NCLEX-RN
NCLEX RN Practice Questions Quizlet
1. A nursing student is teaching a patient and family about epilepsy prior to the patient's discharge. For which statement should you intervene?
- A. "You should avoid consumption of all forms of alcohol."?
- B. "Wear your medical alert bracelet at all times."?
- C. "Protect your loved one's airway during a seizure."?
- D. "It's important to consult with your physician before taking over-the-counter medications."?
Correct answer: D
Rationale: The correct answer is, "It's important to consult with your physician before taking over-the-counter medications."? Patients with epilepsy should not take over-the-counter medications without medical advice due to potential interactions with antiepileptic drugs or triggering seizures. Choices A, B, and C are all appropriate statements for a patient with epilepsy, focusing on alcohol avoidance, wearing a medical alert bracelet, and airway protection during a seizure, respectively. Choice D is incorrect because patients with epilepsy need to be cautious about medications due to possible interactions or adverse effects, so consulting with a physician is crucial before taking over-the-counter medications.
2. A client is refusing to undergo any more treatments in the hospital and wants to leave against medical advice. When the nurse requests the client to sign an AMA order, the client refuses and leaves. What is the next action of the nurse?
- A. Call security to hold the client until he signs the order
- B. Notify the physician to convince the client to stay
- C. Speak with the client's spouse to persuade him to stay
- D. Allow the client to leave and document the refusal in his chart
Correct answer: D
Rationale: The nurse cannot force the client to stay in the hospital to receive treatment or to sign an AMA order. It is essential to respect the client's autonomy and decision-making capacity. While involving security or pressuring the client through the physician or spouse may seem like options, they are not appropriate in this situation.
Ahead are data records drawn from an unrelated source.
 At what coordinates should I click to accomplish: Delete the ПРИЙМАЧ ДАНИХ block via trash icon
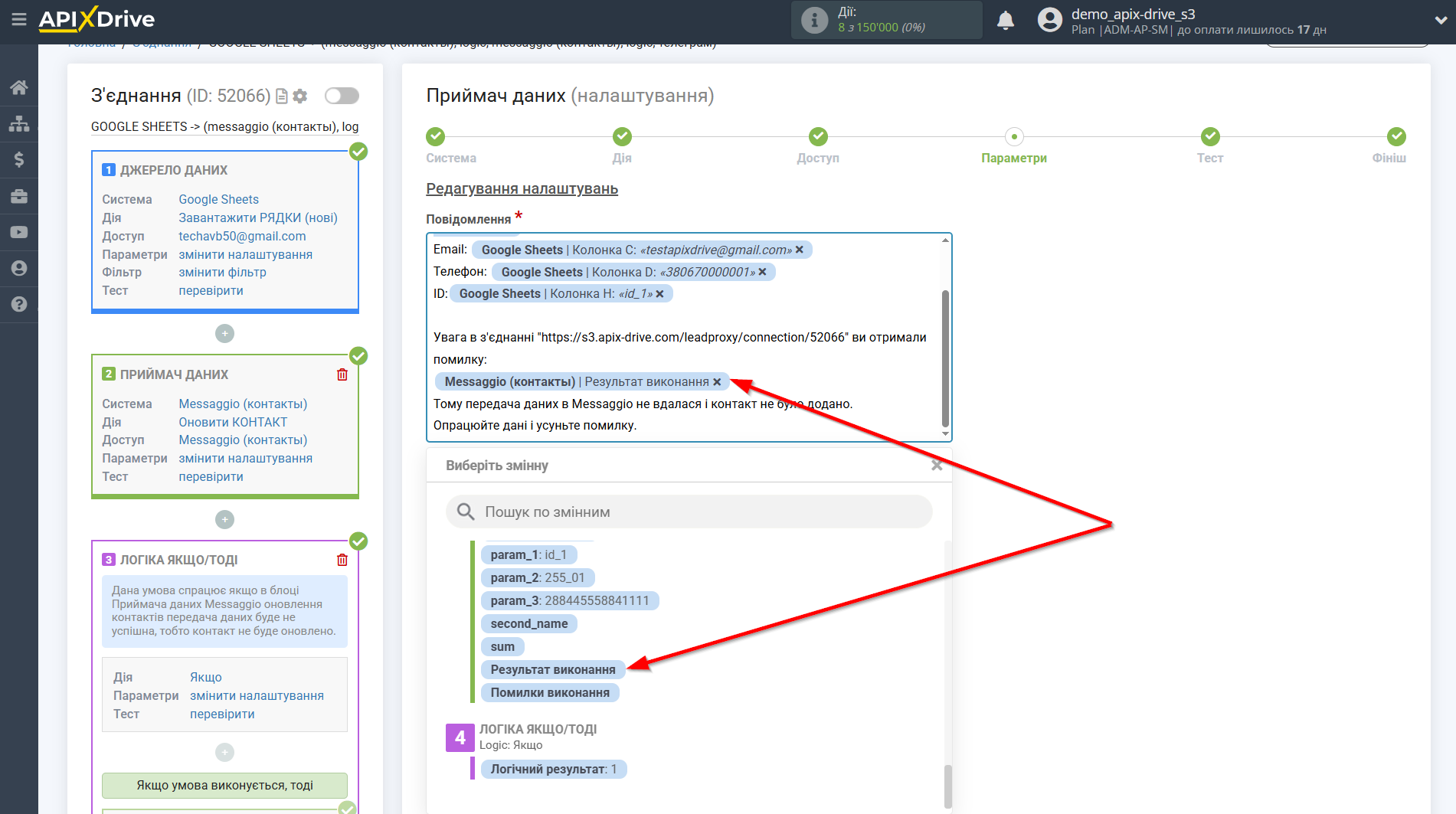[x=342, y=374]
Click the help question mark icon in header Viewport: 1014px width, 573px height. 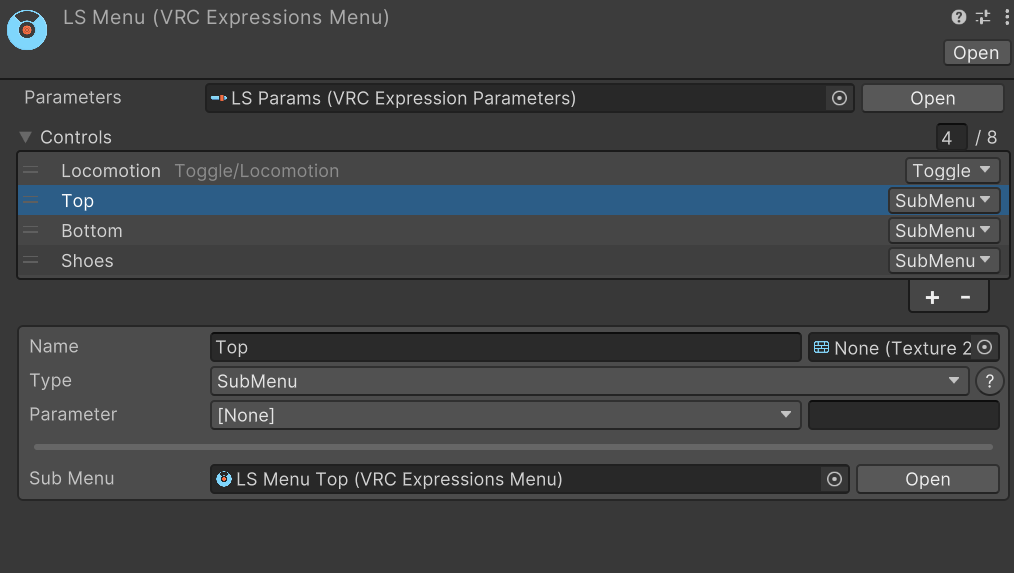[x=958, y=17]
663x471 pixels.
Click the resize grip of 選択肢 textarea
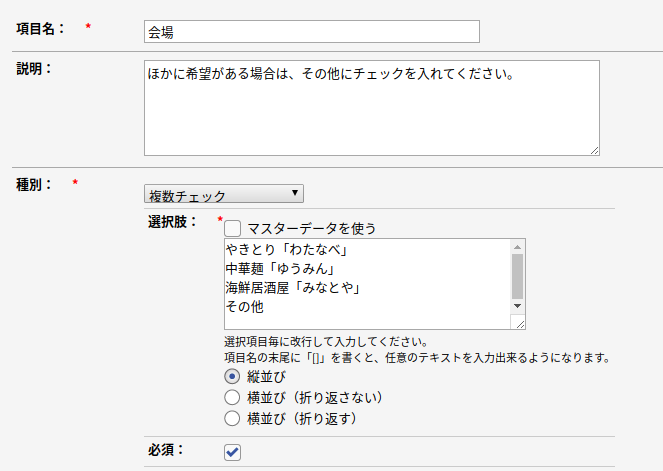(x=520, y=324)
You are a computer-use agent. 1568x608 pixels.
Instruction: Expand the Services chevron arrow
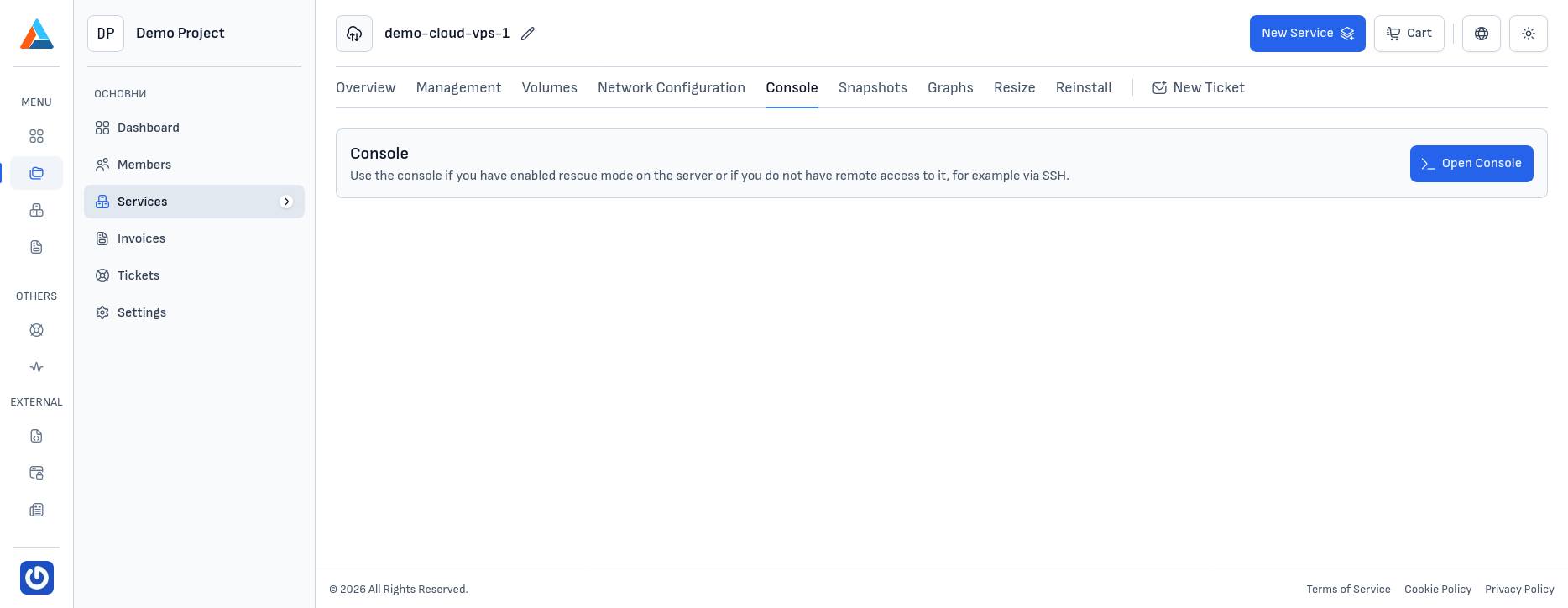click(x=286, y=202)
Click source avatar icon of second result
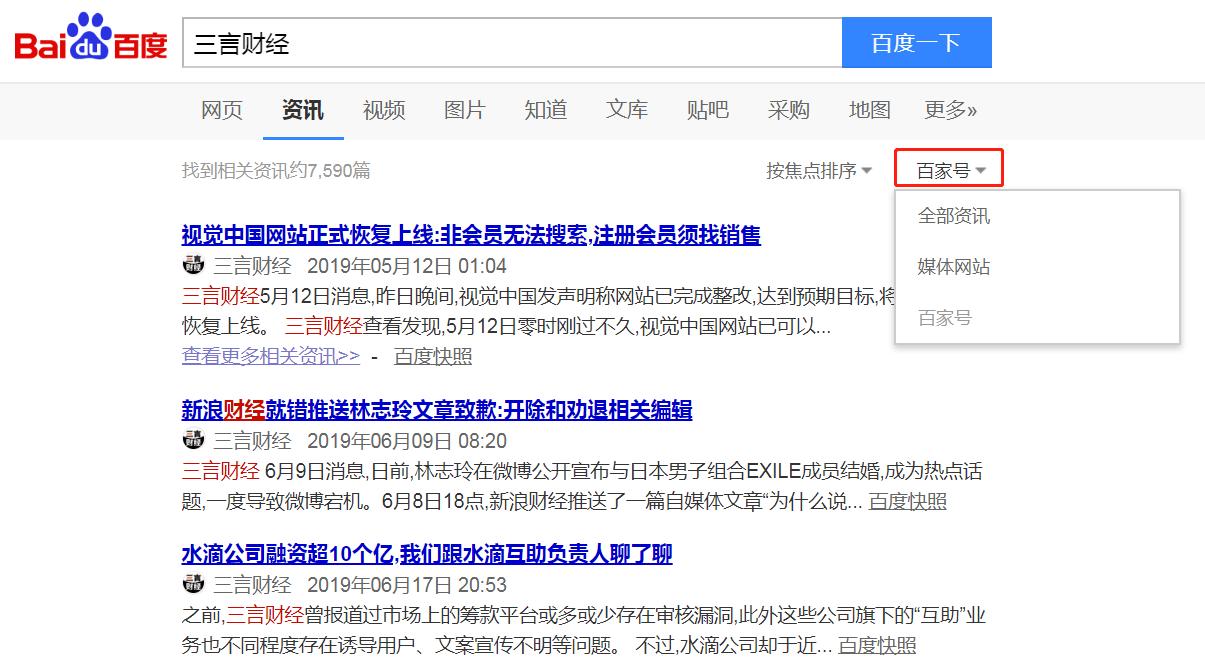 tap(193, 440)
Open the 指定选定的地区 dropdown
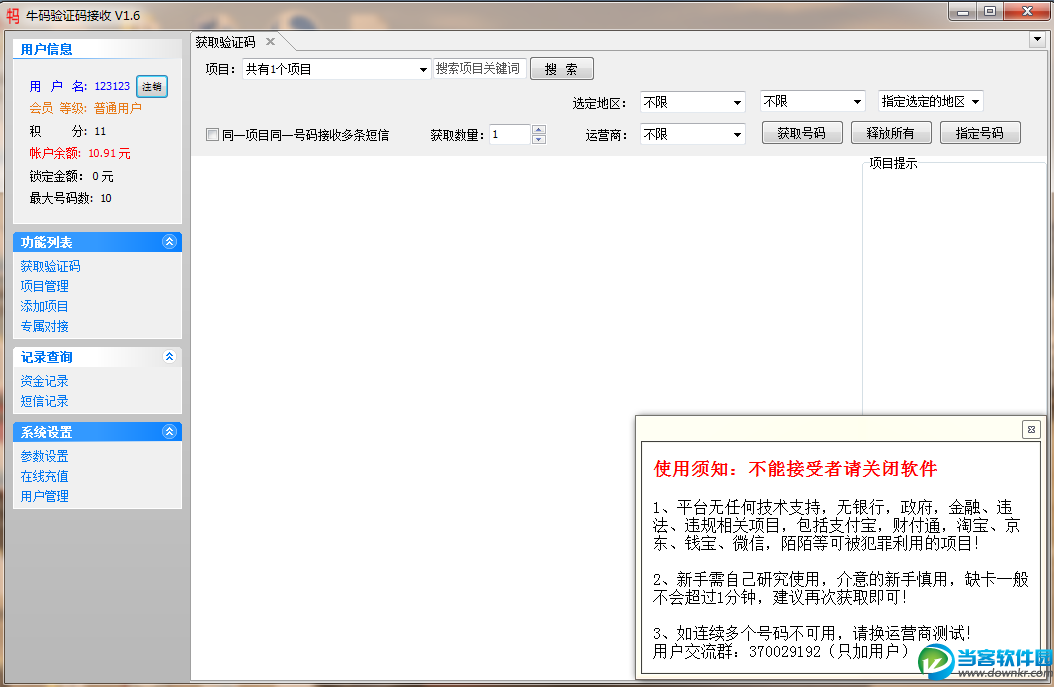Viewport: 1054px width, 687px height. click(930, 101)
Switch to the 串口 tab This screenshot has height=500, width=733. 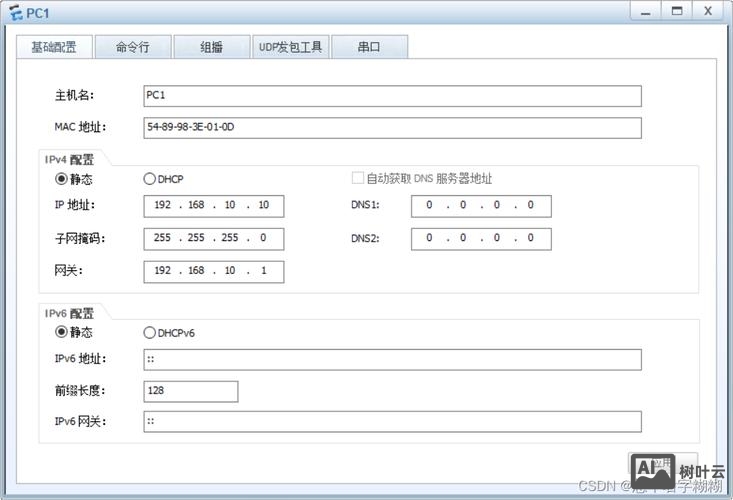(x=369, y=47)
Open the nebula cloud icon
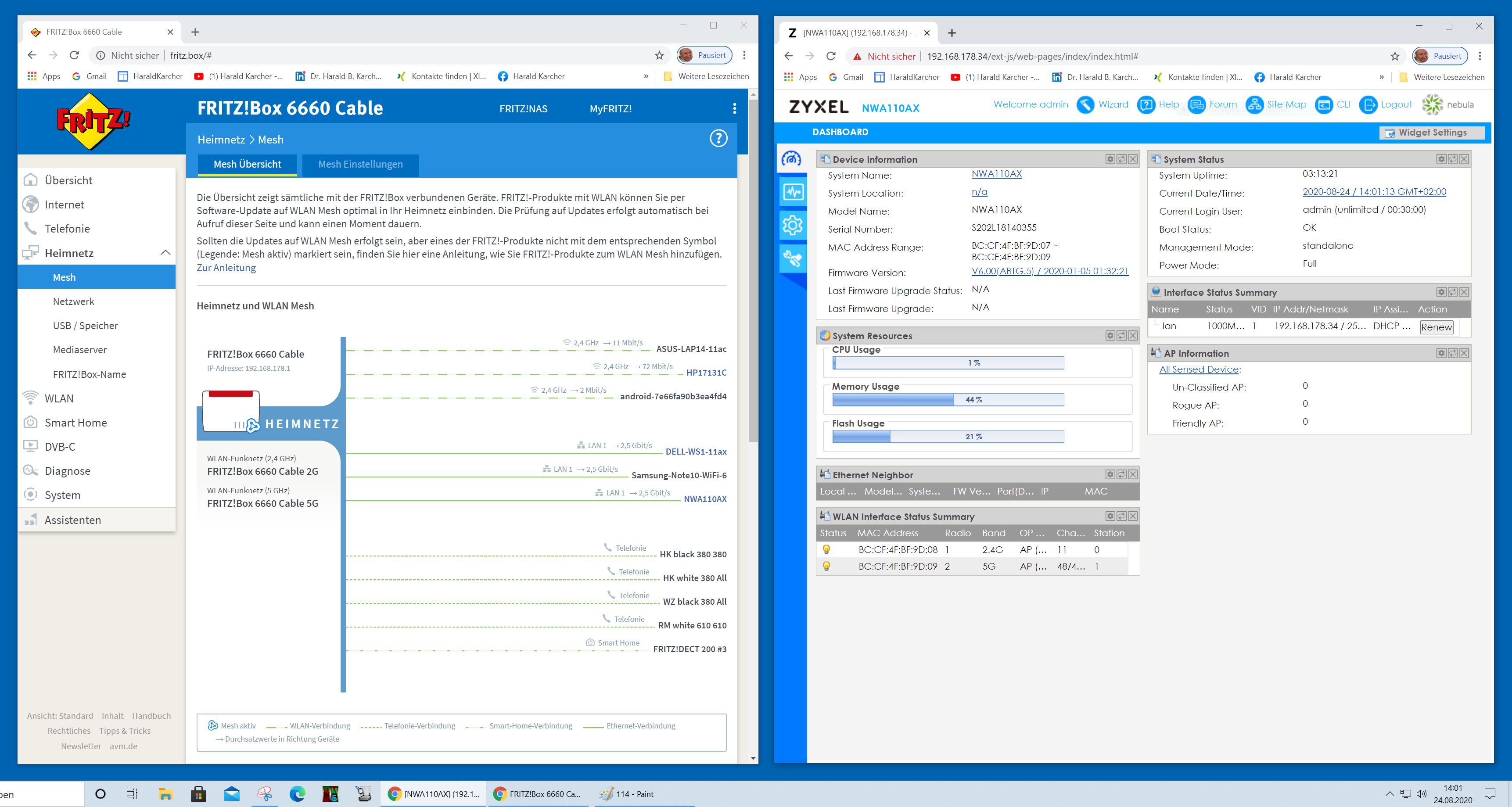The width and height of the screenshot is (1512, 807). (x=1432, y=105)
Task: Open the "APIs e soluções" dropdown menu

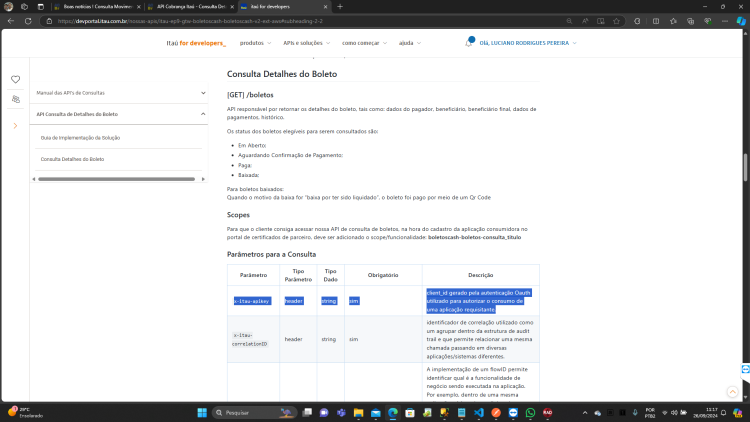Action: (307, 43)
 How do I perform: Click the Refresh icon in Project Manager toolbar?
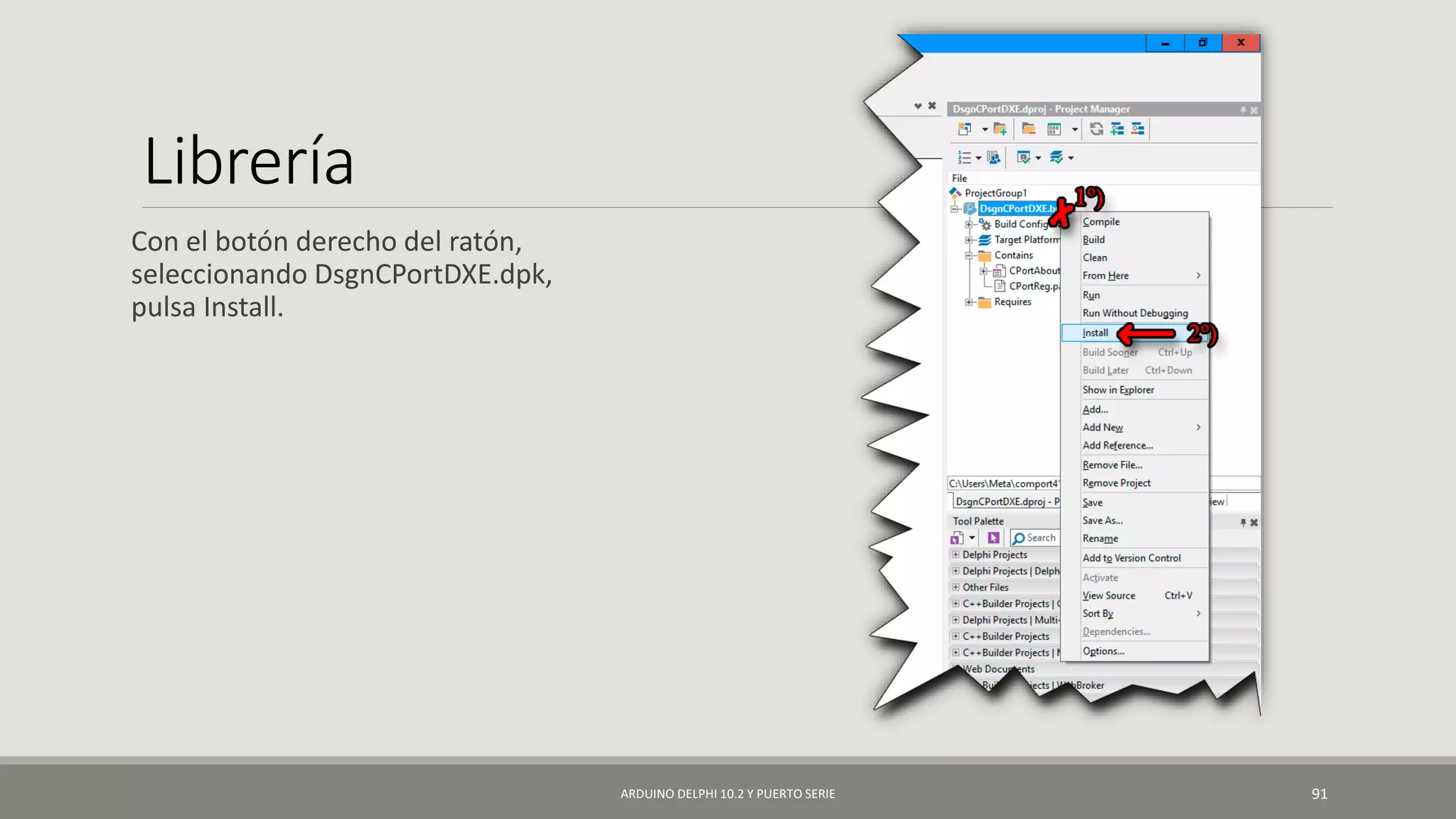[1096, 129]
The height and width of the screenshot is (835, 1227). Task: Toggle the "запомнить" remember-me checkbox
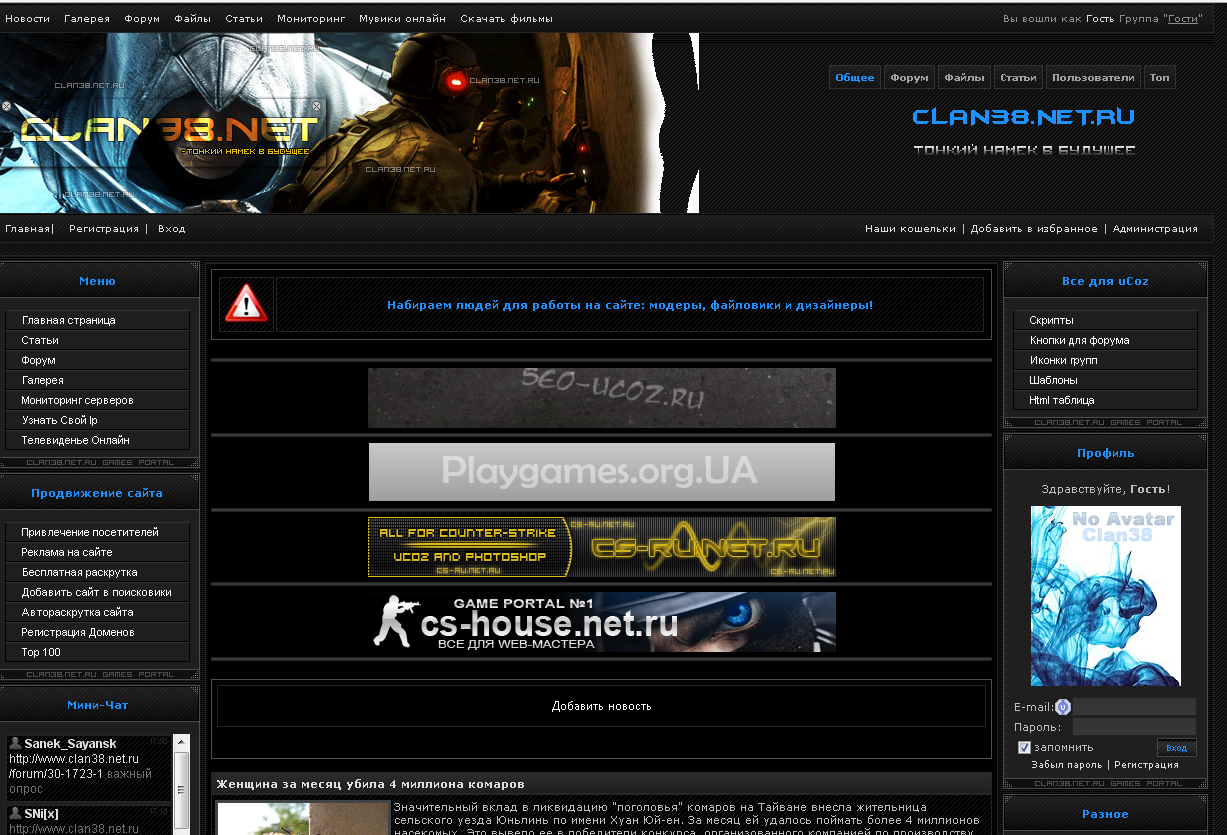click(1024, 747)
The nurse should allow the client to leave if they are competent to make that decision, document the refusal in the client's chart to ensure all actions are appropriately documented, and follow institutional policies for patients leaving against medical advice.
3. A 27-year-old writer is admitted for the second time accompanied by his wife. He is demanding, arrogant, talks fast, and is hyperactive. Initially the nurse should plan this for a manic client:
- A. Set realistic limits to the client's behavior
- B. Repeat verbal instructions as often as needed
- C. Allow the client to express feelings to relieve tension
- D. Assign staff to be with the client at all times to help maintain control
Correct answer: A
Rationale: For a manic client who is hyperactive and may engage in injurious activities, setting realistic limits to the client's behavior is crucial to ensure safety. A quiet environment with firm and consistent limits helps in managing the client's behavior effectively. While repeating verbal instructions can be helpful due to the client's distractibility, it is not the priority compared to setting limits for safety concerns. Allowing the client to express feelings is important, but it should be done through non-destructive methods. Assigning staff to be with the client at all times is not realistic or feasible in the clinical setting and does not address the core issue of managing the client's behavior and ensuring safety.
4. A nurse with five years of experience working in a hospital unit is promoted as a mentor and preceptor to a new nursing staff. This is an example of:
- A. Collegiality
- B. Competence
- C. Advocacy
- D. Integration
Correct answer: A
Rationale: Collegiality is the action of forming relationships and supporting others through work experiences. In this scenario, the nurse being promoted as a mentor and preceptor exemplifies collegiality by fostering an encouraging educational relationship with the new nursing staff. The nurse demonstrates appropriate nursing care, teaches skills, and supports the professional growth of others. Choice B, 'Competence,' refers to having the necessary skills and knowledge, but in this context, the focus is on the supportive and educational role of the nurse. Choice C, 'Advocacy,' involves speaking up for patients' rights and needs, which is not directly demonstrated in the scenario. Choice D, 'Integration,' does not directly relate to the situation described, where the emphasis is on mentoring and guiding new staff.
5. What is the highest priority for post ECT care?
- A. Observe for confusion
- B. Monitor respiratory status
- C. Reorient to time, place, and person
- D. Document the client's response to the treatment
Correct answer: B
Rationale: The highest priority for post ECT care is to monitor respiratory status. This is crucial because a life-threatening side effect of ECT is respiratory arrest. While observing for confusion and reorienting the client are important aspects of post ECT care, they are not as critical as ensuring the client's respiratory status is stable. Documenting the client's response to treatment is also important for maintaining accurate medical records, but it is not the highest priority immediately post ECT.